On appeal, defendant argues he is entitled to the relief requested under Rule 4:50-1(f), which authorizes a court to relieve a party from a final judgment for any reason justifying relief from the judgment. Plaintiff argues defendant's motion was correctly denied by the trial court as untimely and for failing to state a valid claim for the relief available under Rule 4:50-1.

It is well-settled that "absent 'unconscionability, fraud, or overreaching in the negotiations of the settlement, . . . no legal or equitable basis exists to reform the parties' property settlement agreement." N.H. v. H.H., 418 N.J. Super. 262, 282 (App. Div. 2011) (alteration in original) (quoting Miller v. Miller, 160 N.J. 408, 419 (1999)). Here, defendant's vague and unsupported allegations of overreaching by plaintiff are insufficient to satisfy the high standard of unconscionability.

As a means of vitiating an agreement, our Supreme Court has stated unconscionability can be manifested in two ways. The first is procedural unconscionability, which involves a "variety of inadequacies, such as age, literacy, lack of sophistication, hidden or unduly complex contract terms, bargaining tactics, and the particular setting existing during the contract formation process. . . ." Muhammad v. Cnty. Bank of Rehoboth Beach, 189 N.J. 1, 15 (2006), (quoting Sitogum Holdings, Inc., 352 N.J. Super. 555, 564 (Ch. Div. 2002)) cert. denied, 549 U.S. 1338, 127 S. Ct. 2032, 167 L. Ed. 2d 763 (2007). The second is substantive unconscionability, which is determined by applying the four factors identified by our Supreme Court in Rudbart v. North Jersey District Water Supply Commission, 127 N.J. 344, 356, cert. denied, 506 U.S. 871, 113 S. Ct. 203, 121 L. Ed. 2d 145 (1992). These factors are: "[1] the subject matter of the contract, [2] the parties' relative bargaining positions, [3] the degree of economic compulsion motivating the 'adhering' party, and [4] the public interests affected by the contract." Ibid.

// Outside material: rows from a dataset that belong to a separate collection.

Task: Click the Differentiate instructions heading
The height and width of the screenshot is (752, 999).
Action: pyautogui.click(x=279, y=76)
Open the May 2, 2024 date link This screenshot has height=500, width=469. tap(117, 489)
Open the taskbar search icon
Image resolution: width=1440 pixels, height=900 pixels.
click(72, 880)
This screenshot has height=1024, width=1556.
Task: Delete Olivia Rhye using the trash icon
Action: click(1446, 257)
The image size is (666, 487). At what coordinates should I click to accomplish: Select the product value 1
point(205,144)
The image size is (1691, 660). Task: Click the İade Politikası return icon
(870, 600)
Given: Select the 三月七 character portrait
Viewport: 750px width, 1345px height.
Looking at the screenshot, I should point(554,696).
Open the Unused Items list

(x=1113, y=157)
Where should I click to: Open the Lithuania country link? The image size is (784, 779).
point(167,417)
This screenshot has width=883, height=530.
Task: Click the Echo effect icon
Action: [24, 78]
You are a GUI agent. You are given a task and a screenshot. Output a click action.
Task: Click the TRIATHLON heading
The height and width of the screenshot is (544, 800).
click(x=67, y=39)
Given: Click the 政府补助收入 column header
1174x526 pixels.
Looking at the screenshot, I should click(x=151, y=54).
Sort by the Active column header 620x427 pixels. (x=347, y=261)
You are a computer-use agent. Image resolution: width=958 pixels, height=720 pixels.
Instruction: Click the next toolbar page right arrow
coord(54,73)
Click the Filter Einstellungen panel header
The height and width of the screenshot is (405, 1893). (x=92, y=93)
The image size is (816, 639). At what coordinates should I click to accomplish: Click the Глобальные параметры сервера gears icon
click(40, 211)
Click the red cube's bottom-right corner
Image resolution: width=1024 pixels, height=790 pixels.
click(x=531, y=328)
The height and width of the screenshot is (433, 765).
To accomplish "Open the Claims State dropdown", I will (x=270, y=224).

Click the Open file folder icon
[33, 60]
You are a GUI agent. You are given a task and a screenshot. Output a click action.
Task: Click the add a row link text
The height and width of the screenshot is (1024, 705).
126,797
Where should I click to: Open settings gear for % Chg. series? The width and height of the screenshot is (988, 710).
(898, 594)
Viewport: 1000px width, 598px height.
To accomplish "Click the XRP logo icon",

The certification submitted by defendant to the trial court does not establish a sufficient basis to question the enforceability of this agreement under the doctrine of procedural unconscionability. Defendant chose to enter into this PSA willingly, and after knowingly and voluntarily deciding to forego his right to have independent counsel advise him as to its content and legal ramifications. The memorandum of law submitted by defendant's counsel does not even mention the factors of substantive unconscionability under Rudbart. Ibid.

As a general proposition, relief under Rule 4:50-1(f) is available only for "exceptional and compelling circumstances. . . ." Baumann v. Marinaro, 95 N.J. 380, 393 (1984). It is to be granted "sparingly," where "were it not applied, a grave injustice would occur." Hous. Auth. of Morristown v. Little, 135 N.J. 274, 289 (1994). The trial court correctly found defendant's application did not meet this high standard.